**EXTRACTED RECORDS:**
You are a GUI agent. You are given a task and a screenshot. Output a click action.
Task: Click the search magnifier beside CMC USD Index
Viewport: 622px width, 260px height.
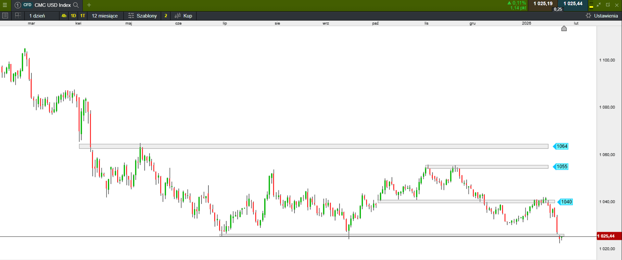point(76,5)
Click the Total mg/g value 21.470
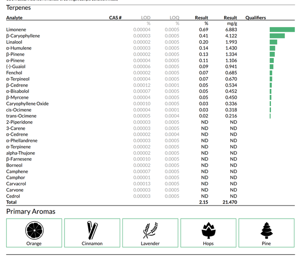Viewport: 299px width, 257px height. click(x=230, y=202)
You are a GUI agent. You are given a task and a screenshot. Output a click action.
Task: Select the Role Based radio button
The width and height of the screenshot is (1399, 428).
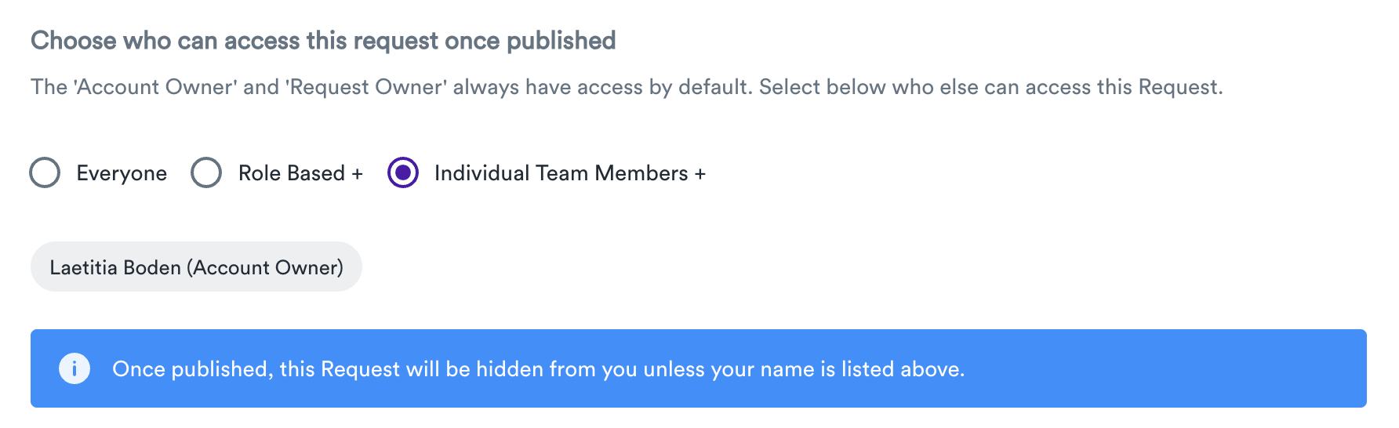click(x=206, y=172)
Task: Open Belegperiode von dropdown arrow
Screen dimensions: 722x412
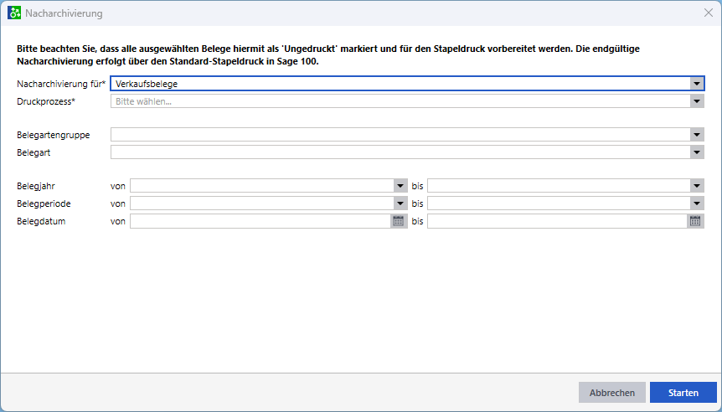Action: 400,203
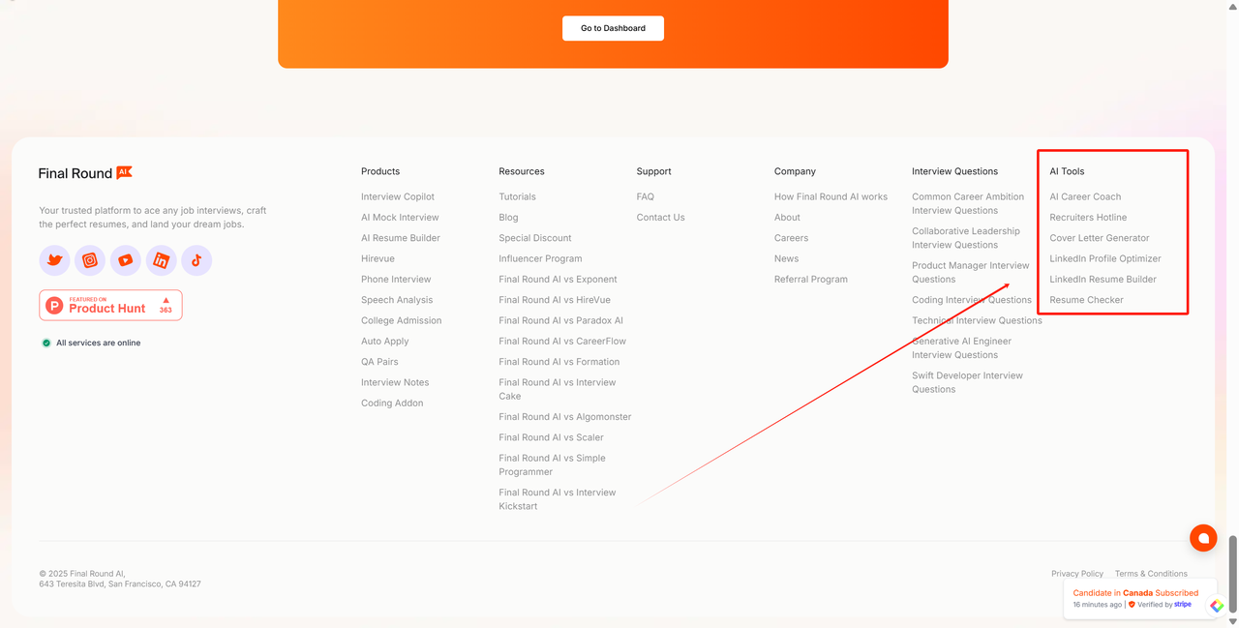Open the Tutorials resource link

click(x=517, y=196)
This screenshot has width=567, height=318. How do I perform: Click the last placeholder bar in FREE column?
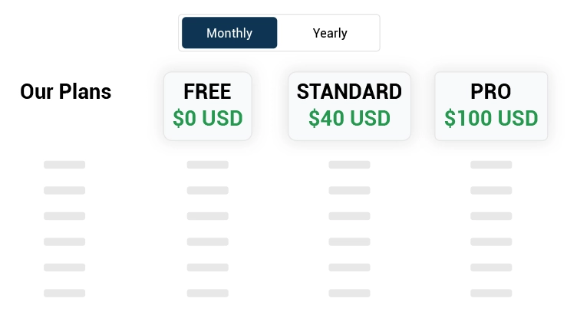[x=207, y=293]
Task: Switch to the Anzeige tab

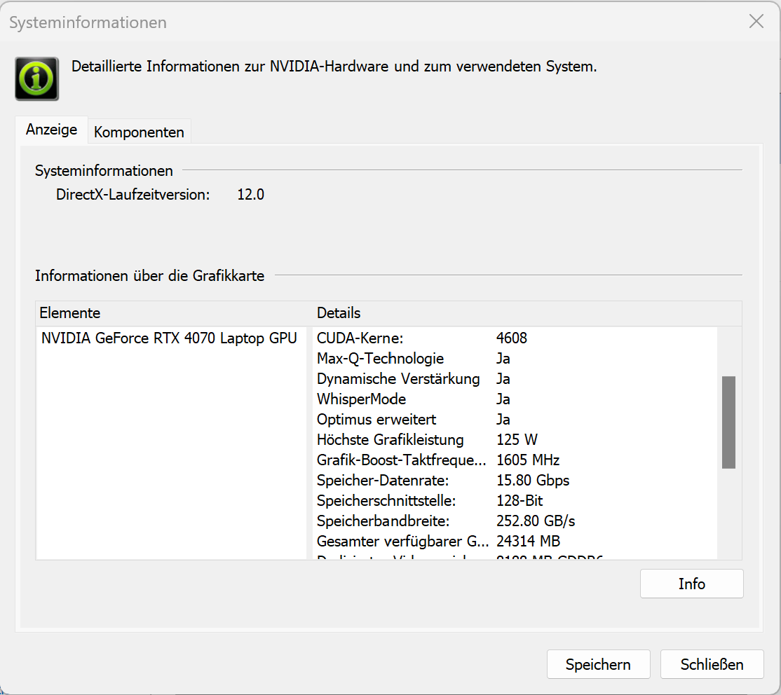Action: (x=51, y=130)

**WORK REQUEST:** Your copy should match the data above exactly, apart from the pictures.

**SOLUTION TO THE PROBLEM:**
You are a GUI agent. You are given a task and a screenshot. Output a click action.
Task: Click the search magnifier beside CMC USD Index
Viewport: 622px width, 260px height.
point(76,5)
Click the Total mg/g value 21.470
Viewport: 299px width, 257px height. click(x=230, y=202)
You are a GUI agent. You are given a task and a screenshot. Output a click action.
Task: Select the Role Based radio button
The width and height of the screenshot is (1399, 428).
click(x=206, y=172)
Task: Open Belegperiode von dropdown arrow
Screen dimensions: 722x412
Action: 400,203
Open the Tutorials resource link

click(x=517, y=196)
This screenshot has width=567, height=318. How do I perform: Click the last placeholder bar in FREE column?
[x=207, y=293]
Task: Switch to the Anzeige tab

Action: (x=51, y=130)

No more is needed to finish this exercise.